In addition to the Beatles' films A Hard Day's Night (1964), Help! (1965), Magical Mystery Tour (1967), Yellow Submarine (1968) and Let It Be (1970), Ringo Starr also acted in films such as Candy (1968), The Magic Christian (1969, alongside Peter Sellers), Blindman (1971), Son of Dracula (1974) and Caveman (1981).
Starr directed and appeared in Born to Boogie (1972), a concert film featuring Marc Bolan and T. Rex. For the 1979 documentary film on the Who, The Kids Are Alright, Starr appeared in interview segments with fellow drummer Keith Moon. He starred as Larry the Dwarf in Frank Zappa's 200 Motels (1971). His voice is also featured in Harry Nilsson's animated film The Point! (1971).

In 1972, Starr made a brief cameo appearance at the end of an episode of Monty Python's Flying Circus, entitled "Mr. and Mrs. Brian Norris' Ford Popular". He co-starred in That'll Be the Day (1973) as a Teddy Boy, and went on to appear in The Last Waltz, the Martin Scorsese film about the 1976 farewell concert of the Band, a favourite of the Beatles.
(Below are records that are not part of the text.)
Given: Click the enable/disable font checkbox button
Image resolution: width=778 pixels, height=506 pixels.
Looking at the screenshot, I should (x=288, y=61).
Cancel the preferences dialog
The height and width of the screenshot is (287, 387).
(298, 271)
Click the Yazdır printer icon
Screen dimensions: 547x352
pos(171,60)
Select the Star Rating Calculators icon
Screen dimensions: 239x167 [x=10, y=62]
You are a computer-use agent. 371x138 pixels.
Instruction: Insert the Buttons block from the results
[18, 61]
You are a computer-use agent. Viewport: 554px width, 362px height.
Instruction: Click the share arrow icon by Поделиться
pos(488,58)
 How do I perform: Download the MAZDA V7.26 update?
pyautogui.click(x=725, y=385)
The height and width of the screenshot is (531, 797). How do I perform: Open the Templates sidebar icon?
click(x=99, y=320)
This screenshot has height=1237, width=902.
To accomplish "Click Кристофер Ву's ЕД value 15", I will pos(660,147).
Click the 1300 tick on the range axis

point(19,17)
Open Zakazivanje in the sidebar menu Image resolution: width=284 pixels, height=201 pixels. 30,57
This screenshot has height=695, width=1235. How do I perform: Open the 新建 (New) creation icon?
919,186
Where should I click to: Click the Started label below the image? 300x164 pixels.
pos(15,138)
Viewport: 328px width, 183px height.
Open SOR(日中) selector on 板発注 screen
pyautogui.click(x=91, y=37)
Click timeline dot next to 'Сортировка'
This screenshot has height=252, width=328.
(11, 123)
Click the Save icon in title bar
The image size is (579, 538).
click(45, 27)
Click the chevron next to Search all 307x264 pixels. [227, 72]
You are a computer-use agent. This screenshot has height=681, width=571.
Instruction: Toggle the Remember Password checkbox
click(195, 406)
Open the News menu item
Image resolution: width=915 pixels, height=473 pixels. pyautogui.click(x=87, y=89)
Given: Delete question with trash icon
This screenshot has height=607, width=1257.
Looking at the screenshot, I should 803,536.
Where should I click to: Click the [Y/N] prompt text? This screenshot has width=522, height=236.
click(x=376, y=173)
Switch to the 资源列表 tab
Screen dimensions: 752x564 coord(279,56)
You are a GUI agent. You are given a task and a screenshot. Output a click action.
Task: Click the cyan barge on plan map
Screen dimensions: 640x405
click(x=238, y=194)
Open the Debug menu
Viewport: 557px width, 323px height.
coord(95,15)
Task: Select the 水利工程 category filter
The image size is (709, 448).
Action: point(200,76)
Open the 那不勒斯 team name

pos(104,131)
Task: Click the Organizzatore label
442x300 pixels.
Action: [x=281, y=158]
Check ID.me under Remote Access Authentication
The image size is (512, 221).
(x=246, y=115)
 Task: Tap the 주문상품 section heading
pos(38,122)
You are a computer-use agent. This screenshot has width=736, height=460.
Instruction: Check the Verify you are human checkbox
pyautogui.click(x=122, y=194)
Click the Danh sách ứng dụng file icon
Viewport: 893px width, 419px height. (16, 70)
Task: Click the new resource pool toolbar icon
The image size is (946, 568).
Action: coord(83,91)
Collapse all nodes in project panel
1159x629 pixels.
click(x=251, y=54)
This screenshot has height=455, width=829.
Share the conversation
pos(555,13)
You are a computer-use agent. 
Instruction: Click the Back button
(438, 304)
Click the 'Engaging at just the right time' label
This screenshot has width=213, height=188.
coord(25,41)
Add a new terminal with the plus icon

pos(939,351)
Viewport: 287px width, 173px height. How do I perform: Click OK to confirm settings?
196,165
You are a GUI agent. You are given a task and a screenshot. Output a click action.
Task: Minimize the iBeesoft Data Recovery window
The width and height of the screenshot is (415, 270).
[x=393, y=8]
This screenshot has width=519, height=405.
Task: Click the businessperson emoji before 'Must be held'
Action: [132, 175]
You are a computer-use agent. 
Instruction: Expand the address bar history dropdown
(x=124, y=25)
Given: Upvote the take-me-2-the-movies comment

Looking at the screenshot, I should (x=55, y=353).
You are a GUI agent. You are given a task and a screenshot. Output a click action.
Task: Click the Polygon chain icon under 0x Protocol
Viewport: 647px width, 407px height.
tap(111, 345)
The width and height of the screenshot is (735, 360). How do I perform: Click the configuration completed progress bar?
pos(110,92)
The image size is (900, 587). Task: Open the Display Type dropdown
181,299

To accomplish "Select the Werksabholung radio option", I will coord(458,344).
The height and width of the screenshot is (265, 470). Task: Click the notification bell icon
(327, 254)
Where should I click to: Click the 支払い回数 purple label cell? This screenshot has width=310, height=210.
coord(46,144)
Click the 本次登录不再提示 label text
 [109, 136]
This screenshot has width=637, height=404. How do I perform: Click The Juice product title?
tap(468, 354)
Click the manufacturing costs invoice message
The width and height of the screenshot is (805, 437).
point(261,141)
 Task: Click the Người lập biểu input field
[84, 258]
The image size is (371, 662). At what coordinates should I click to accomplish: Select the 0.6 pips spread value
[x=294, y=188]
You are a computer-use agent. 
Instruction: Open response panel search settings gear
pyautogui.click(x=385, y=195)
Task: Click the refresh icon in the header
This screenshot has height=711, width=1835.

Starr played 'The Pope' in Ken Russell's Lisztomania (1975), and a fictionalised version of himself in Paul McCartney's Give My Regards to Broad Street in 1984. He also appeared as himself, and downtrodden alter-ego Ognir Rrats, in Ringo (1978), an American-made television comedy film based loosely on The Prince and the Pauper.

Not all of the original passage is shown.